# INSTRUCTIONS FOR THE TASK:
Copy out everything from the line containing "Click the number of users input field" down to the line containing "Screen dimensions: 1204x1000", with both of those lines included, exactly as they appear.

+===+

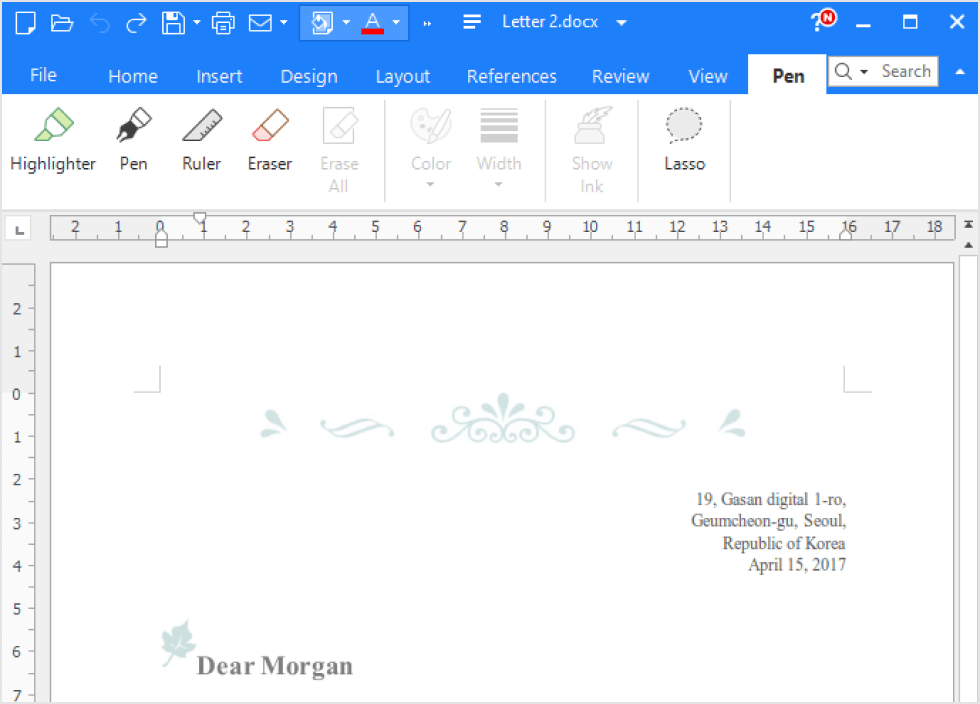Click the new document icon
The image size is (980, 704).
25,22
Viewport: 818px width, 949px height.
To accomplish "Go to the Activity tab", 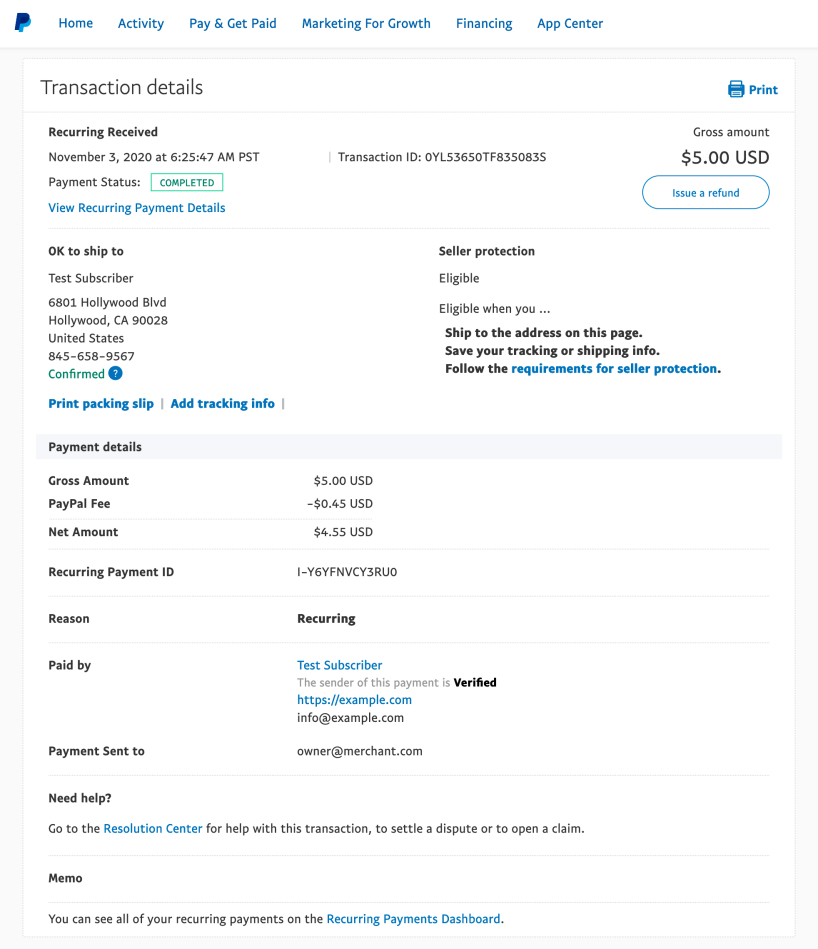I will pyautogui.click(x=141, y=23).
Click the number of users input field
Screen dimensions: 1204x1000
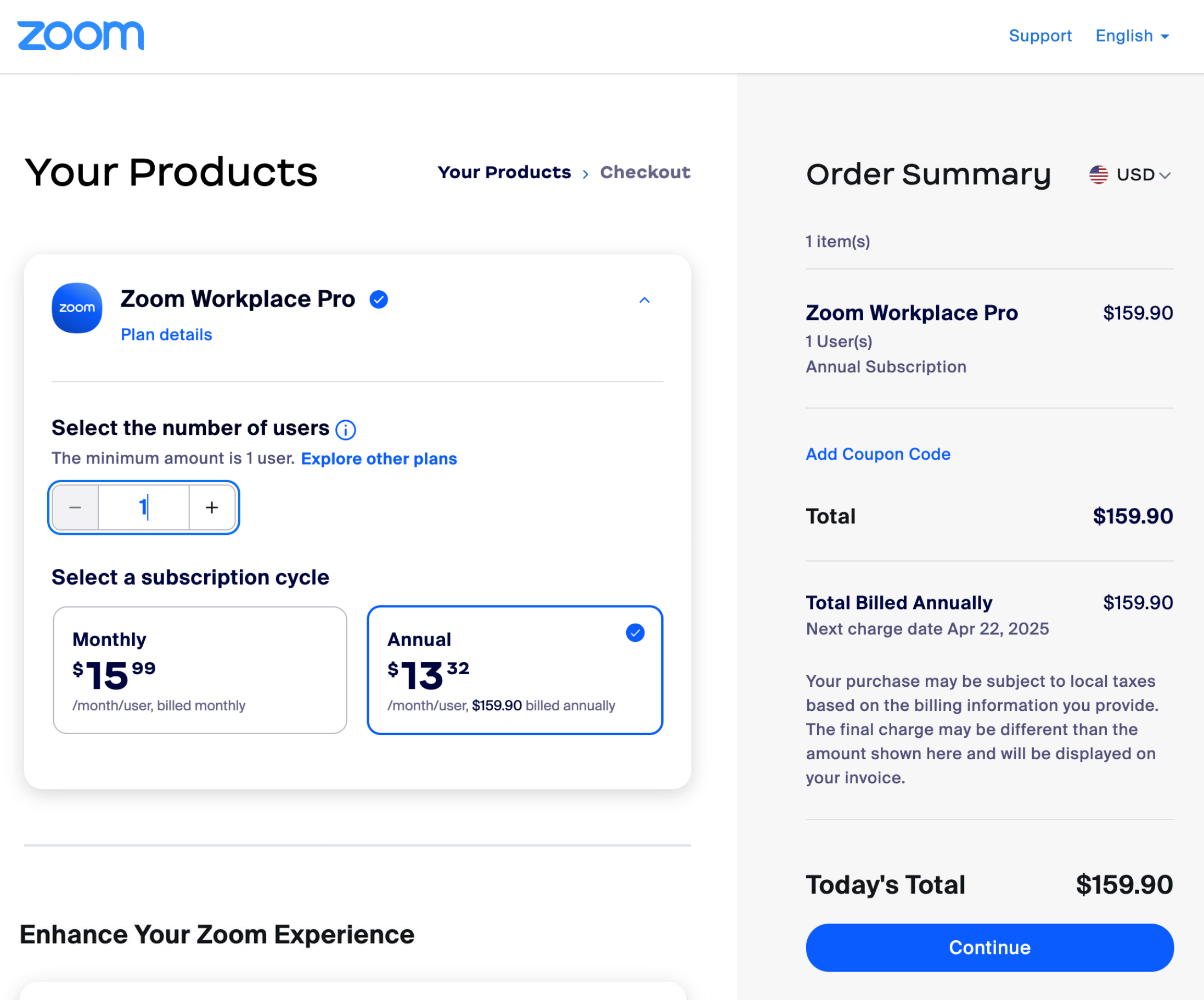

+===+

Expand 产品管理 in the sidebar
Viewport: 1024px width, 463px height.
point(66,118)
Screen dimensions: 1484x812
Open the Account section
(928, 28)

+===+

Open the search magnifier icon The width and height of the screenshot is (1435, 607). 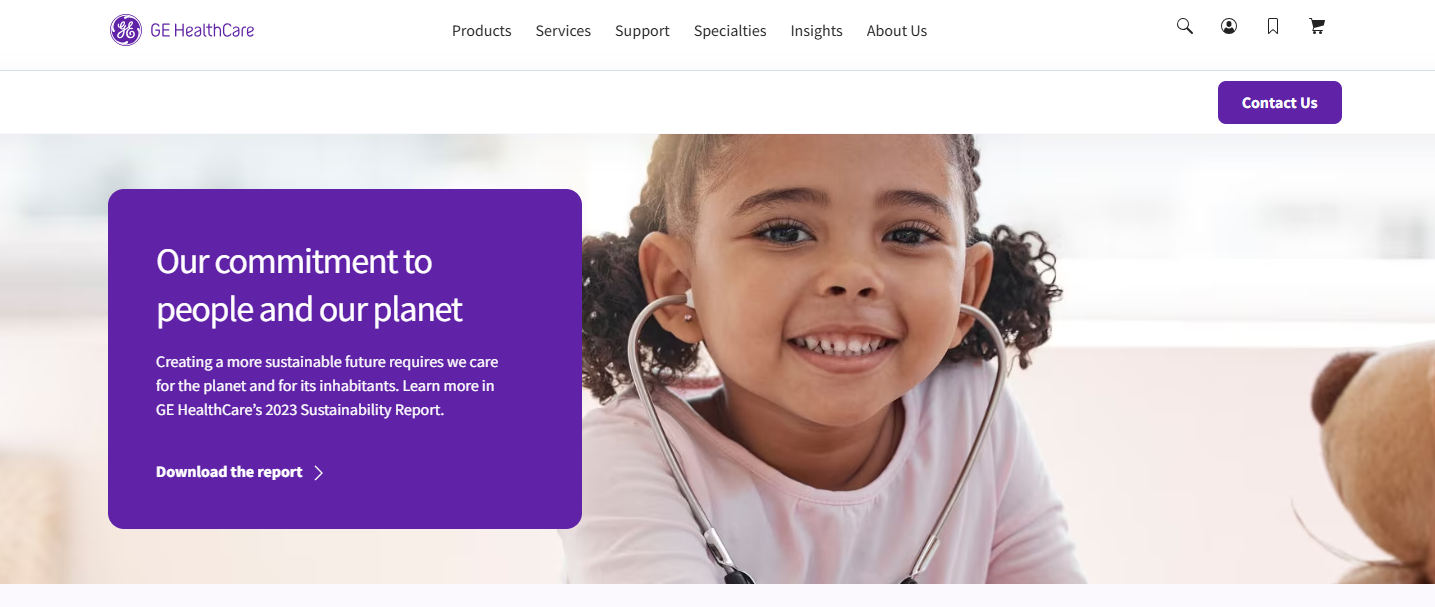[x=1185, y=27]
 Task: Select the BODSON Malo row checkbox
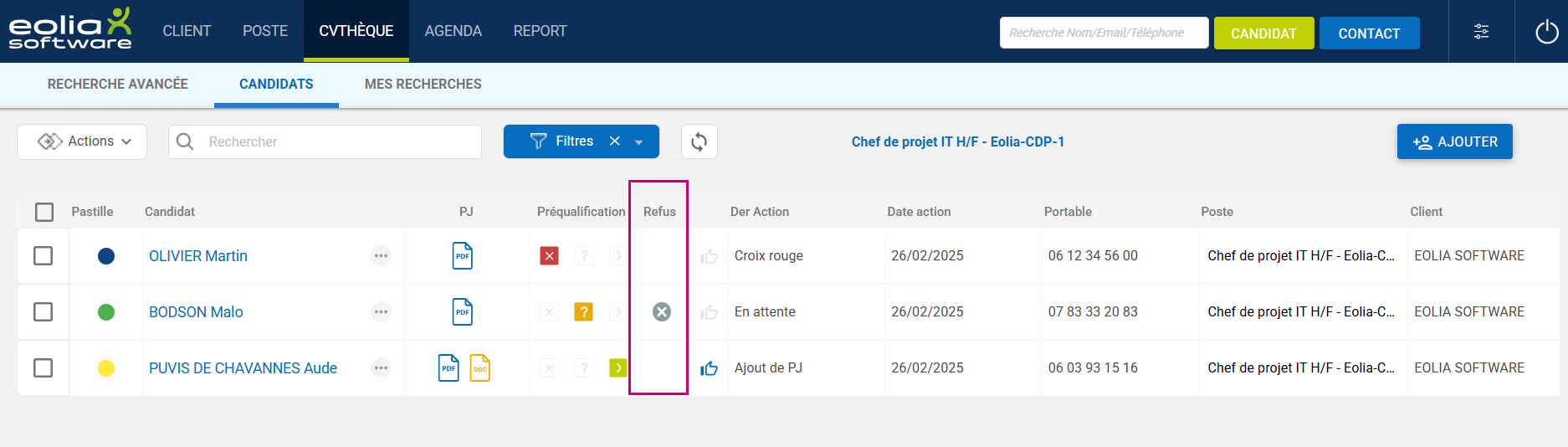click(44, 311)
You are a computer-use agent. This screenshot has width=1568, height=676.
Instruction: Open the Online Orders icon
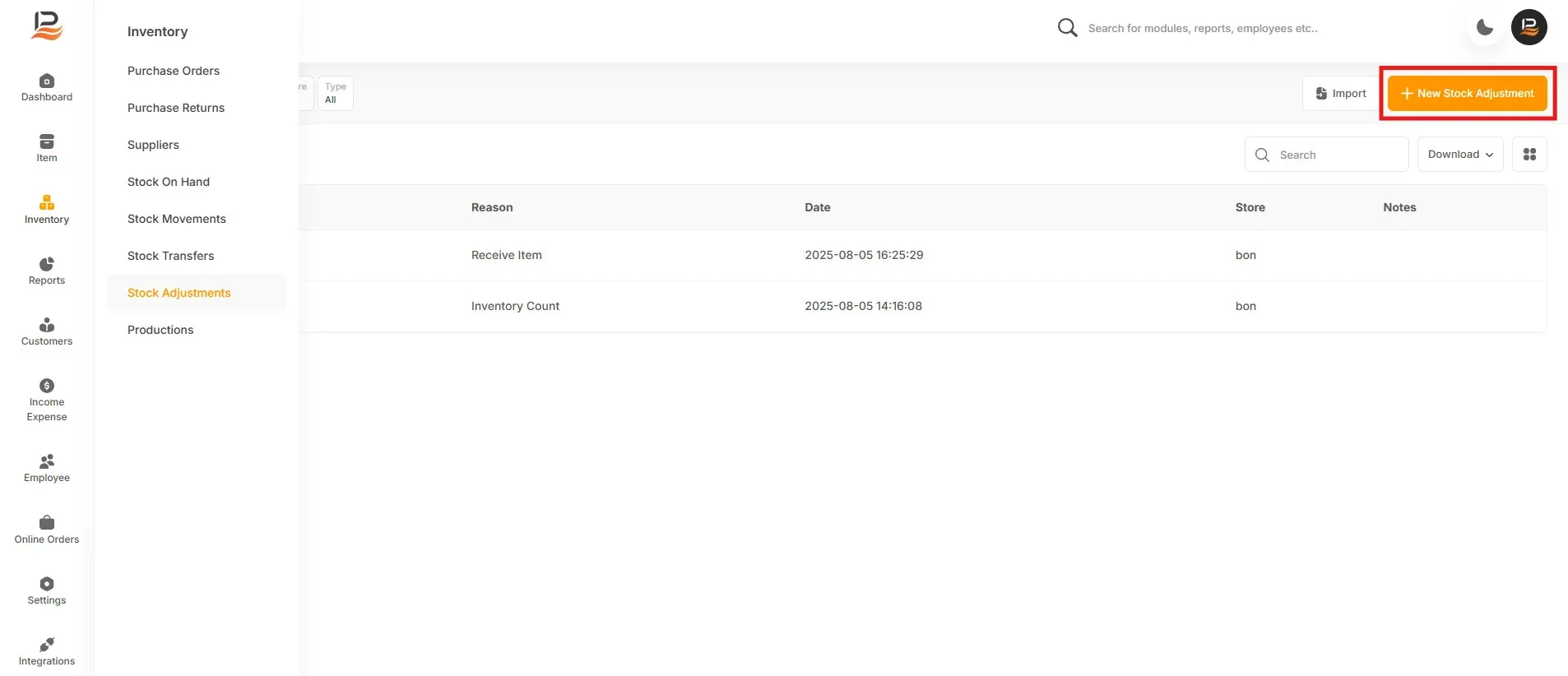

+===+

# ANSWER IN FULL:
Click the number of users input field
Screen dimensions: 1204x1000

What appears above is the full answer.